:: Dataset excerpts

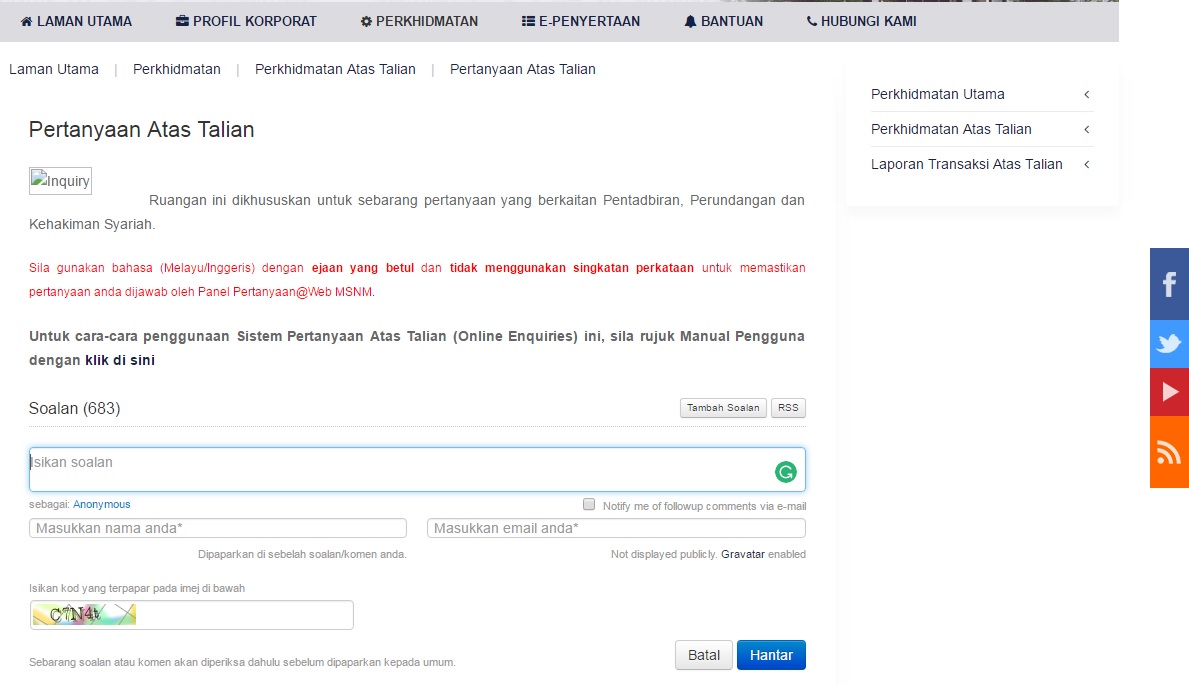
Task: Click the green Grammarly icon in question box
Action: tap(786, 472)
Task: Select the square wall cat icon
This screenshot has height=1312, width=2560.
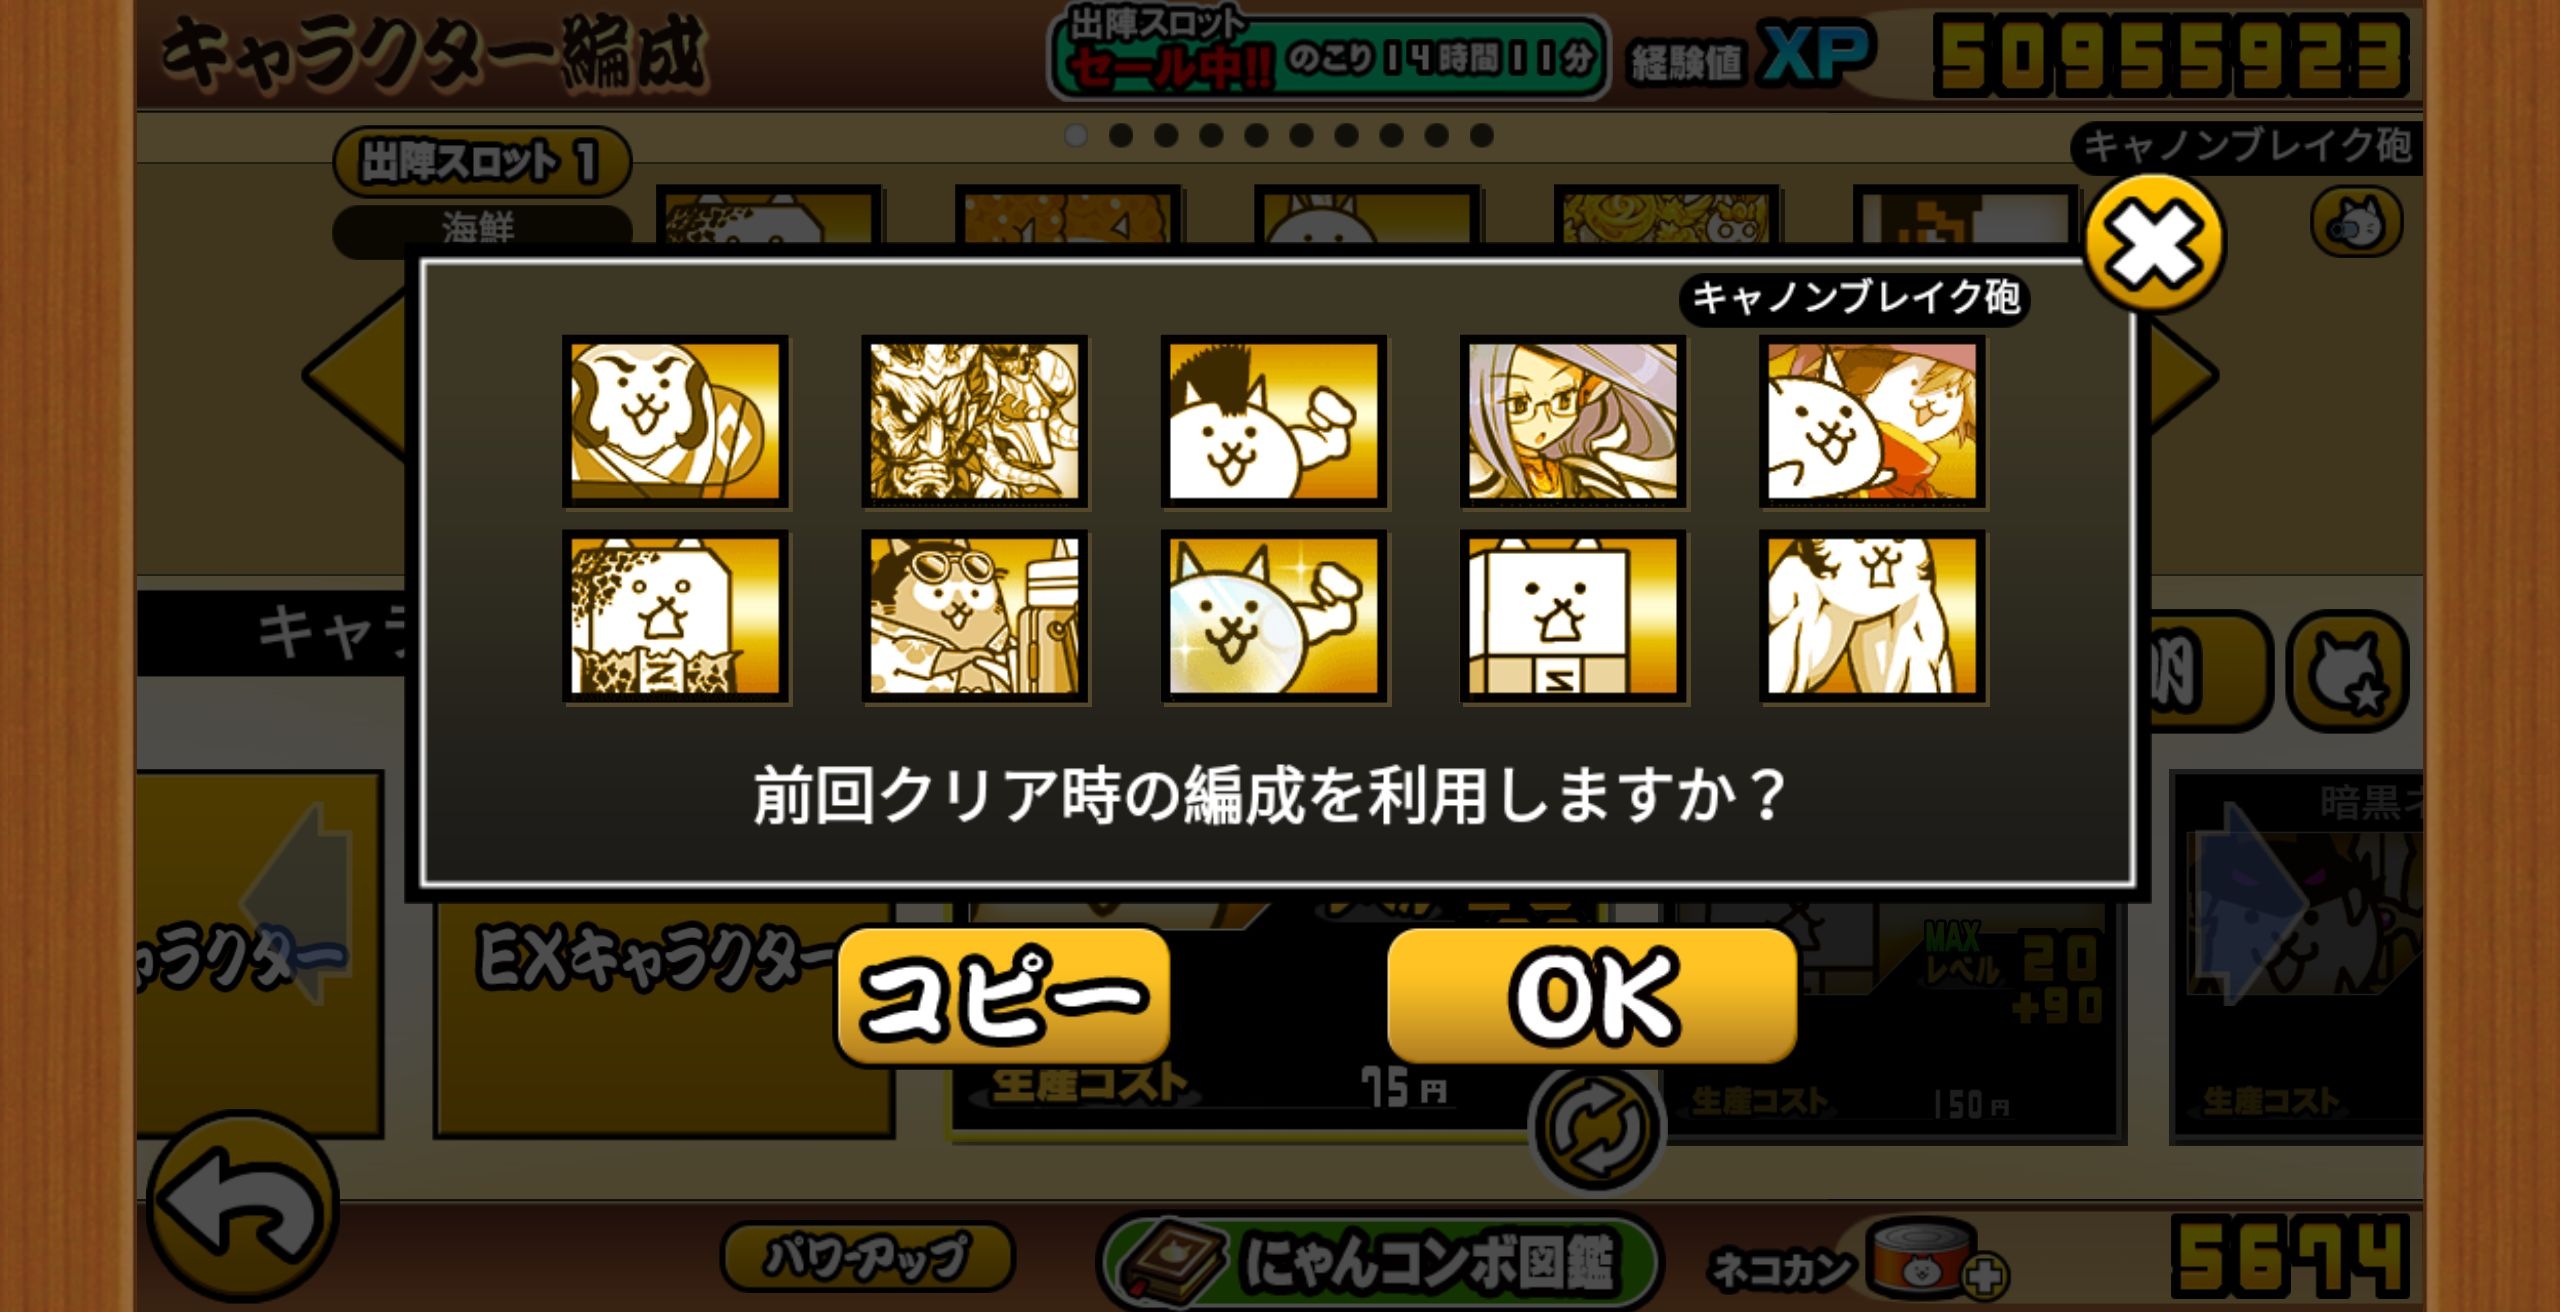Action: click(x=1573, y=616)
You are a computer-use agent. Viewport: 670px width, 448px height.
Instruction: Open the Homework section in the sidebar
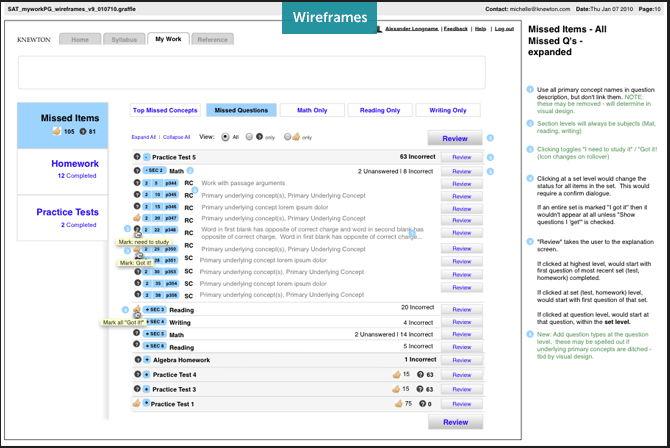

::::

■ **What is expected**
Output only the lines running from the one containing "Task: Select the square wall cat icon" to the end of the records, inclusive and exact; skip the pictures.

■ **Result**
Task: Select the square wall cat icon
This screenshot has height=1312, width=2560.
Action: click(x=1573, y=616)
You are a computer-use agent. Viewport: 670px width, 448px height.
Instruction: Open the Homework section in the sidebar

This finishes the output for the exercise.